I saw them tear apart fish that had escaped from the dredge, and watched their dorsal fins trail the boat as we cut the monk. The fins disappeared as each bleeding, ugly monk head fell beneath the waves.
At a distance I could make out the fins of larger sharks, which usually kept their distance, leaving the pickings to smaller, six- and seven-foot makos or blues.
The larger fins belonged to great whites, Gil said. The area we fished was their northernmost feeding ground. They always appeared in midsummer.
I stared without blinking at each dark half-moon fin, which seemed to me to be all the coldness and sharpness and effectiveness of the sea forced into one fifteen-foot barrel of muscle that would, if I ever fell overboard, rise up from below and bring me down dead.
I thought about my father and his nightmares, and later, in my bunk, the picture of the fins replayed in my head.
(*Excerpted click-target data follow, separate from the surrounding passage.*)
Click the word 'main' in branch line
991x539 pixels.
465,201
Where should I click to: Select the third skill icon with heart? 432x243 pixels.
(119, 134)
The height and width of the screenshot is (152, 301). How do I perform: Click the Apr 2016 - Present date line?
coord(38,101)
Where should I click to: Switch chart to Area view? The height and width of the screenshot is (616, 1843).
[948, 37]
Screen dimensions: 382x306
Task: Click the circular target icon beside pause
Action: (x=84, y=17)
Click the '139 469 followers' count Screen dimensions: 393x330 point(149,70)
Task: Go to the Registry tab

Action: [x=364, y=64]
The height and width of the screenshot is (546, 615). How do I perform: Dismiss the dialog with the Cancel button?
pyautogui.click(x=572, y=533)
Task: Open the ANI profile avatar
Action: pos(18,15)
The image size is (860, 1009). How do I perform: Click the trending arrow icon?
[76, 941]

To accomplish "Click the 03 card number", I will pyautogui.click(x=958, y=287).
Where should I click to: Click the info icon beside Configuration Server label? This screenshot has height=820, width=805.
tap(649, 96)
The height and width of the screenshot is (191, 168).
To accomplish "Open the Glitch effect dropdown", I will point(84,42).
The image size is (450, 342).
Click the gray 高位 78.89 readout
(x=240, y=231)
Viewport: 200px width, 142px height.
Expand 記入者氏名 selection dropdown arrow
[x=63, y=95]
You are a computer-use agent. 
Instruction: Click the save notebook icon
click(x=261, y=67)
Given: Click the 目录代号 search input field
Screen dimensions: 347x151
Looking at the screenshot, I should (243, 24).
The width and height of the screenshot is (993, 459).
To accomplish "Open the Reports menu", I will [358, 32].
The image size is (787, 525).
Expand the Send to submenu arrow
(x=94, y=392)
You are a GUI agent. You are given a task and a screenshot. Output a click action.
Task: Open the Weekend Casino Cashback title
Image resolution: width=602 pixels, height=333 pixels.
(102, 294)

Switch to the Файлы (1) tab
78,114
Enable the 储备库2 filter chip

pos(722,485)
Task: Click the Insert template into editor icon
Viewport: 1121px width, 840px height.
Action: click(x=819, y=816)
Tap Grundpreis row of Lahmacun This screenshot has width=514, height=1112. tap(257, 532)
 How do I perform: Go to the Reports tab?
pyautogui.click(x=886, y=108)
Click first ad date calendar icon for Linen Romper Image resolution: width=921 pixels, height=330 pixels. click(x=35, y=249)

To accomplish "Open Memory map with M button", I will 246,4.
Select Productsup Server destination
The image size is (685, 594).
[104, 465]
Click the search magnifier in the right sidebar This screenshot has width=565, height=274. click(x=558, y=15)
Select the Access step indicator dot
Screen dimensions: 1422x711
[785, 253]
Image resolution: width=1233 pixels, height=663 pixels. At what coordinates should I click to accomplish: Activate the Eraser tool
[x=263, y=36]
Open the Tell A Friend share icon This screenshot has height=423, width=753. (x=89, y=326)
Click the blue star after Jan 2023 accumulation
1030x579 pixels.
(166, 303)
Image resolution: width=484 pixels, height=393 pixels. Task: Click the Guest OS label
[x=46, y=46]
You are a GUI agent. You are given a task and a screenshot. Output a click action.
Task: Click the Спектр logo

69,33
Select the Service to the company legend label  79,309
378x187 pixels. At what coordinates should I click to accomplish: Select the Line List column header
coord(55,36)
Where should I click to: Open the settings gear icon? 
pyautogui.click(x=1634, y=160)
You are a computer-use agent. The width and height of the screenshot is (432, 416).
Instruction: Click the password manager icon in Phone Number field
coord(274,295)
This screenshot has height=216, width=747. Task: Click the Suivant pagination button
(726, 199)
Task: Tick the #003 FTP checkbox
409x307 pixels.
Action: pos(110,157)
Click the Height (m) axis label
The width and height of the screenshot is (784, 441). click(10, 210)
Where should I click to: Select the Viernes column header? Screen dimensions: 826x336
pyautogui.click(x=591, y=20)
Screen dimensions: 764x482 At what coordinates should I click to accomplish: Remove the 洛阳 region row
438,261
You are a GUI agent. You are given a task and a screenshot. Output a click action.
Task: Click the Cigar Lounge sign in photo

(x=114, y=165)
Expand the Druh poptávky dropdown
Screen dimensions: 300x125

The sea became for me then a black place, shuddering angry with dull eyes and scales and fins, warring across dark spaces. Silent, sharp-toothed war in total silence. Eyes always open. Constant vision war, and me with no way to fight. No tools for war in this place. Nothing to reason with.
It became a dead end thinking about the sharks, hearing again my father call ‘Please’ as the nightmares raked through his brain.
Each time the pictures came to me they seemed as ugly as before. There wasn’t even the hope of staleness that nightmares can take on when they have crashed through a hundred times.
I no longer cringed and went to my bunk feeling sick when Gil exploded at me. Most times, he ought to have been yelling at the engine or the winches, but it satisfied him more to be shouting at a person.
I wasn’t afraid anymore, and hoped he thought I’d never been afraid.
Kelley and Howard, I noticed, took on the same look of indigestion when they were being yelled at.
Pittsley still mumbled to himself when he stood on the lazarette, gripping his styrofoam cup of coffee.
Sometimes he would seem sane and normal. Then he would be a different person from this man who gaped off the back of the boat, making speeches to the fish.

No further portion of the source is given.